DATASET ENTRIES -
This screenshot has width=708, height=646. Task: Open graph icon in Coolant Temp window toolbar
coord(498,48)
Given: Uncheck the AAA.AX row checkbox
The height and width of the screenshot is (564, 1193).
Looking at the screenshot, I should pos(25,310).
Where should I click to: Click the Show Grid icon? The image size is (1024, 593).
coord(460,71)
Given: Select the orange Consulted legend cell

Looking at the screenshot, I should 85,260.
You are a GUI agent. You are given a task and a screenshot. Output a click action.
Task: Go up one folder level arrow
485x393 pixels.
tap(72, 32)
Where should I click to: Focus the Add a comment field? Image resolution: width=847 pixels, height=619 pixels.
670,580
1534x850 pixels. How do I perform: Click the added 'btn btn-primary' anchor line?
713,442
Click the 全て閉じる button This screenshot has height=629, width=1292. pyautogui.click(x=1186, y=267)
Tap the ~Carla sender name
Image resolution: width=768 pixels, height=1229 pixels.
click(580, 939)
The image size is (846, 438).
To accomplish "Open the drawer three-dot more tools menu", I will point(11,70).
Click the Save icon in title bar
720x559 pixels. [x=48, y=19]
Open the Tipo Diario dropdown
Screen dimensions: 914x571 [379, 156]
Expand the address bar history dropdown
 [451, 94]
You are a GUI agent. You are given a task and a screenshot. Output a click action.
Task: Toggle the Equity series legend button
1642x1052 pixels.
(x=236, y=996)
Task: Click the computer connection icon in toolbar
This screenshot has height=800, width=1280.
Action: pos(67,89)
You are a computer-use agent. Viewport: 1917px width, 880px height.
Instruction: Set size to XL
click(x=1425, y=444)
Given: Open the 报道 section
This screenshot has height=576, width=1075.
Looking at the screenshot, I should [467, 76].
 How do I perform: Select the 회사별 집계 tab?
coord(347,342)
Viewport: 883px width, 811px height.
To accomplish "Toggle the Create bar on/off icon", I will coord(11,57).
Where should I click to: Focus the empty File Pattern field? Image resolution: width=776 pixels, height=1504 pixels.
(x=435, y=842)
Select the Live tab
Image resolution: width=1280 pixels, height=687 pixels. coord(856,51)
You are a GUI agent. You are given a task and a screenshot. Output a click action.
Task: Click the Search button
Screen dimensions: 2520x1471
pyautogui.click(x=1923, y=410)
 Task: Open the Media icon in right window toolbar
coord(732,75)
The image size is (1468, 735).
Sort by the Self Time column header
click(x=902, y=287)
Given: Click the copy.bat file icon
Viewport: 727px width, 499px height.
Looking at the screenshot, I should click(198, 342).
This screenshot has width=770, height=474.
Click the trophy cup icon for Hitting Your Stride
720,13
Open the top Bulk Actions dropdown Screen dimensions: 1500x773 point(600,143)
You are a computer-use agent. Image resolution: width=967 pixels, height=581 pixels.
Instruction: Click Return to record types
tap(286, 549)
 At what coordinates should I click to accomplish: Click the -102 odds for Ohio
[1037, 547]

TASK DIRECTIONS - Copy out, from the listing above, every line that contains the string "Toggle".

ANSWER TO THIS EXERCISE -
Task: Toggle the Equity series legend button
To accomplish "Toggle the Create bar on/off icon", I will coord(11,57).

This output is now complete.